真夜中のオルフェ (ビーボーイコミックスデラックス)
会社員・和深(わぶか)×会社員・藤峰一紫(ふじみねかずし)

《感想》

タイトルの「オルフェ」から連想したのは、悲恋名作「オルフェウスの窓」。黒い表紙に描かれた繊細で耽美な絵柄から、悲恋BLかと警戒しつつ読み始めました。結果は……。

悲恋じゃなかった!過去に哀しいエピソードもあったけど、基本的にほっこり可愛らしいBLでした。「ふ〜、勝ったぜ!」な気分です(笑)

前半は、二人が知り合って同居するようになり想いを交わすまで。一紫は過去の悪夢を乗り越えます。ここでハッピーエンドでも問題ないんですが、作者さんは世界を少し広げて、後半で一紫の父も救済しました。

二人は同じ哀しみ(父の出張時に外出した母が事故死、自宅にいた幼い一紫も衰弱死しかける)に囚われていました。一紫は和深によって、父は和深に救われた一紫のおかげで、つらいだけじゃく暖かい思い出を取り戻します。

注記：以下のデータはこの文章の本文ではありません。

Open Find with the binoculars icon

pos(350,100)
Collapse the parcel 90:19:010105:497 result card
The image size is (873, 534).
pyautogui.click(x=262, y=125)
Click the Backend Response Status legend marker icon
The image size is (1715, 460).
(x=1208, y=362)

後半の父のお相手が一紫を担当する精神科医じゃなかったのは、個人的には良かったかな。BL世界では、家族みんなでお相手が同性って珍しくないんですよね。でも悪夢から抜け出せないほど深く妻を愛してる人が、そう簡単に同性に気が向くとは思えないし。

描き下ろしは、社員旅行に行った二人のあれこれ。大部屋や宴会場でそれはイカンでしょう(笑)。同室のくぅちゃんが愚痴りながらみせる心配りは、それだけ一紫が愛されてるってことですね〜。いや、単に当てられたくないだけか……。

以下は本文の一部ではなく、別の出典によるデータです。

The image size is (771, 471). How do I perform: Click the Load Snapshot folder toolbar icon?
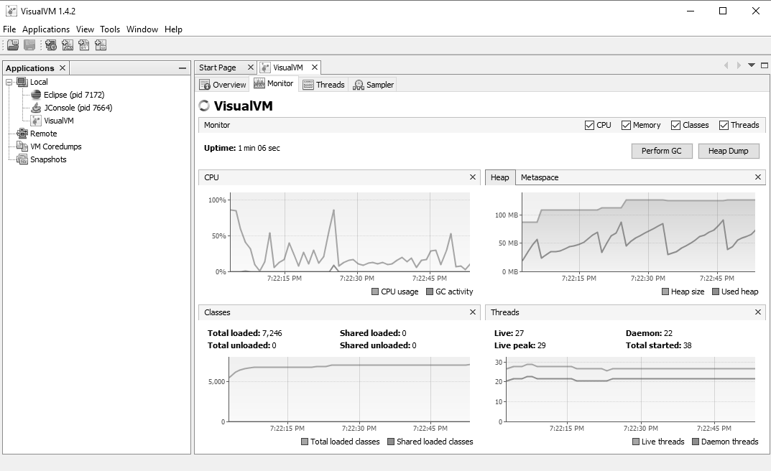point(13,45)
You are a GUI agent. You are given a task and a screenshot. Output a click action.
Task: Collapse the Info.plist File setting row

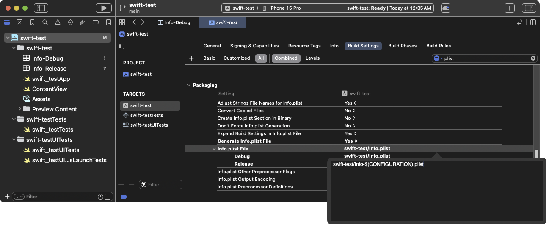point(214,149)
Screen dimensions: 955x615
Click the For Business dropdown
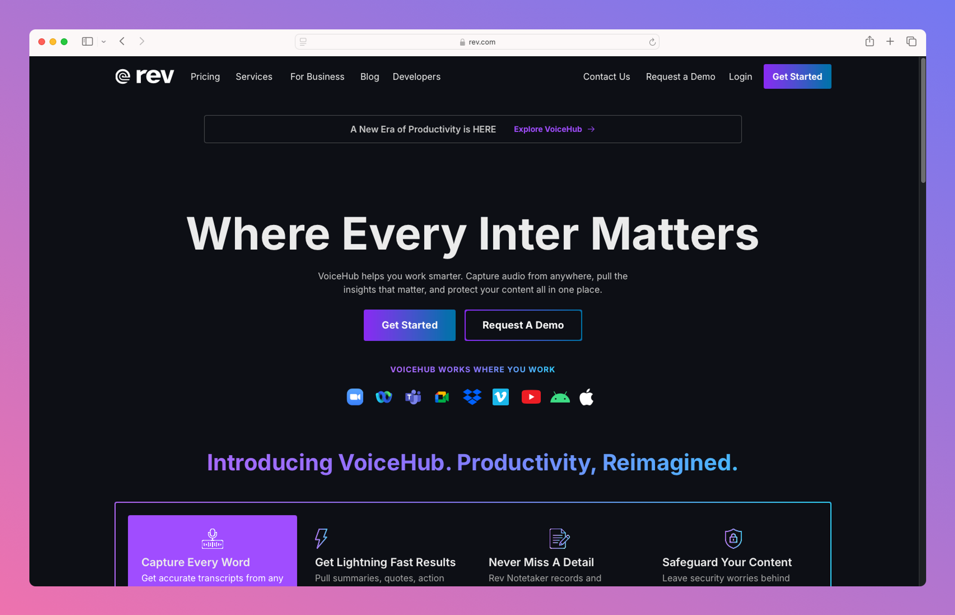(317, 77)
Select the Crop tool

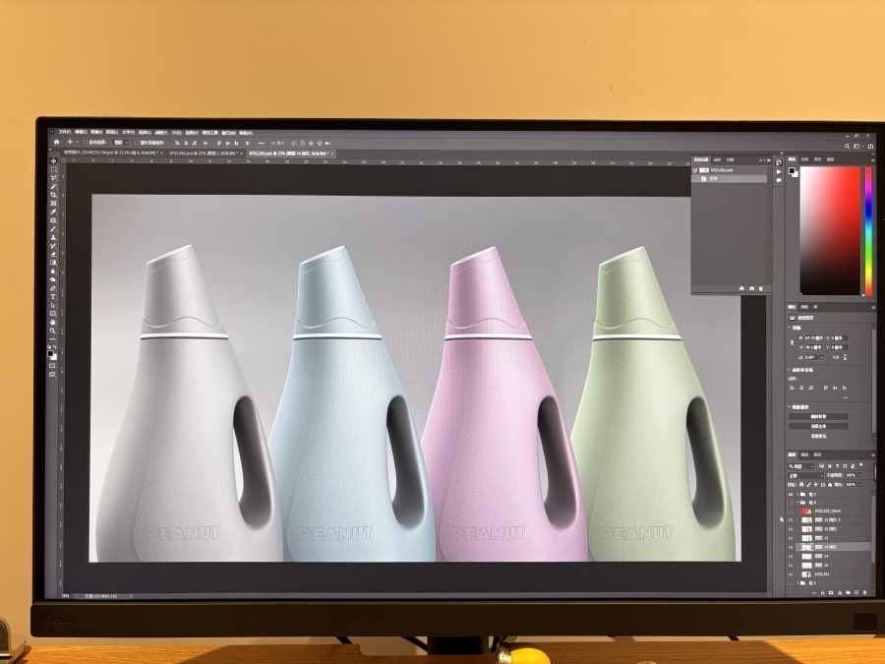pyautogui.click(x=53, y=195)
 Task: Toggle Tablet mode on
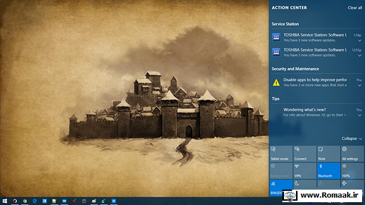281,154
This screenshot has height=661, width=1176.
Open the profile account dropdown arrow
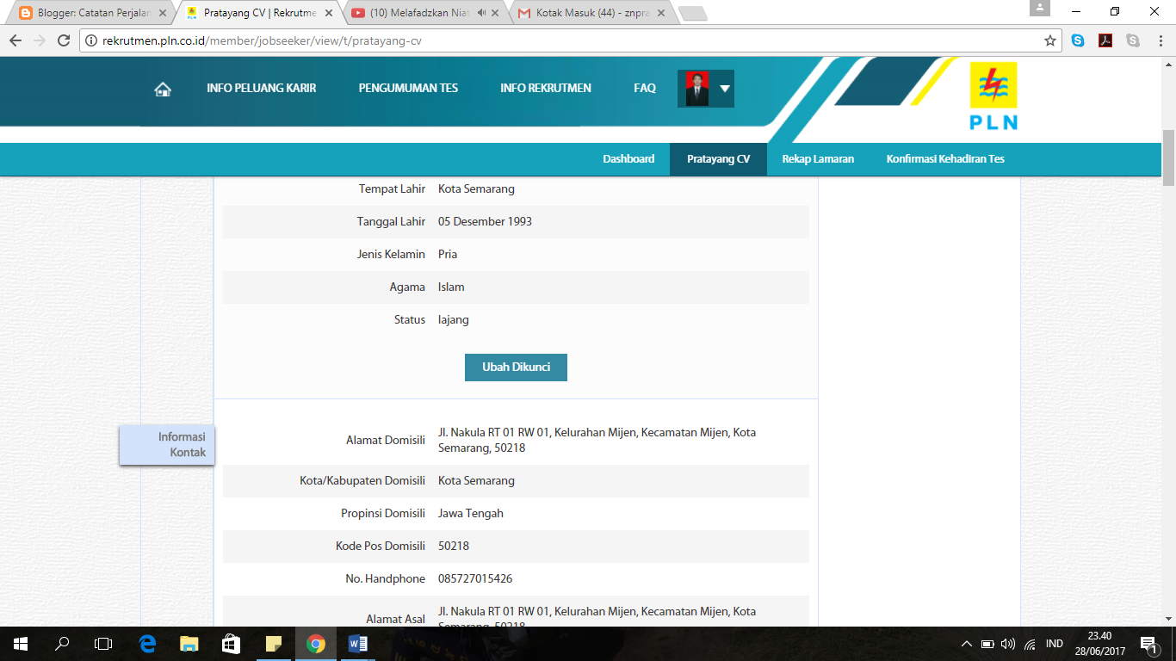point(724,88)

 あらすじ(PCはマウスを乗せると表示)幼い頃の記憶とひどい悪夢にうなされ、不眠症の一紫。しかし同僚の和深の低くて優しい声を聞いていたら不思議と眠気を誘われ…そのまま昏倒してしまった。自分が傍にいると一紫が深く眠れる事を知った和深は、なんと「一緒に暮らしますか! 」と言いだして!?三十路の男がお腹をポンポンされて寝かしつけられる奇妙な同居生活に一紫は申し訳なく思いつつも、和深の存在が大切なものになっていく。